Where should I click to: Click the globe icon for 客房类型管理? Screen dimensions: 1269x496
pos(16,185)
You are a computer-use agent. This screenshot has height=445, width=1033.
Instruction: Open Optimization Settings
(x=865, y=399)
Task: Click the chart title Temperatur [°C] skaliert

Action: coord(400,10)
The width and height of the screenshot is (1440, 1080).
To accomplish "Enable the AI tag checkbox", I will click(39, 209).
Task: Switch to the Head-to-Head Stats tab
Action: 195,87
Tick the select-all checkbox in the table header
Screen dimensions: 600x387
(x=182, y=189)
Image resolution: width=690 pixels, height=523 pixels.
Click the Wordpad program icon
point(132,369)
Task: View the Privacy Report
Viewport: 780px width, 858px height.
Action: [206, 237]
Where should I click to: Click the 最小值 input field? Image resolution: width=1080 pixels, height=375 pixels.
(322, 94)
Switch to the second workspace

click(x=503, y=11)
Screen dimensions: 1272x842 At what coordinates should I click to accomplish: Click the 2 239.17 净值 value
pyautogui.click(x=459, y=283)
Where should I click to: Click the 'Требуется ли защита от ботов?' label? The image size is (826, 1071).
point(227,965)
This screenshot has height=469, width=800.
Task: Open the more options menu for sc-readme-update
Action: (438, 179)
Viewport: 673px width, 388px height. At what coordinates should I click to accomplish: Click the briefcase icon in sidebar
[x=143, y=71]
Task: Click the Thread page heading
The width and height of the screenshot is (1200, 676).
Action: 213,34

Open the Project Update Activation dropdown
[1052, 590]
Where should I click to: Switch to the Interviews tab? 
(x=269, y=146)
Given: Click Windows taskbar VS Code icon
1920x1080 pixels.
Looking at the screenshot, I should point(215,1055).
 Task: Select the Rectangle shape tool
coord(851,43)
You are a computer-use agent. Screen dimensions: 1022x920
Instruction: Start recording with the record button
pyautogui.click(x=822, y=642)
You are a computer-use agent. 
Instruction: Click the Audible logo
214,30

ASSIGNMENT — Starting from the line containing "Viewport: 673px width, 388px", repeat each line through the end of the entries, exactly.

WORKED SOLUTION —
Viewport: 673px width, 388px height. At what coordinates should I click to accomplish: Click the briefcase icon in sidebar
[x=143, y=71]
Task: Click the Thread page heading
The width and height of the screenshot is (1200, 676).
Action: 213,34

Open the Project Update Activation dropdown
[1052, 590]
Where should I click to: Switch to the Interviews tab? 
(x=269, y=146)
Given: Click Windows taskbar VS Code icon
1920x1080 pixels.
Looking at the screenshot, I should point(215,1055).
 Task: Select the Rectangle shape tool
coord(851,43)
You are a computer-use agent. Screen dimensions: 1022x920
Instruction: Start recording with the record button
pyautogui.click(x=822, y=642)
You are a computer-use agent. 
Instruction: Click the Audible logo
214,30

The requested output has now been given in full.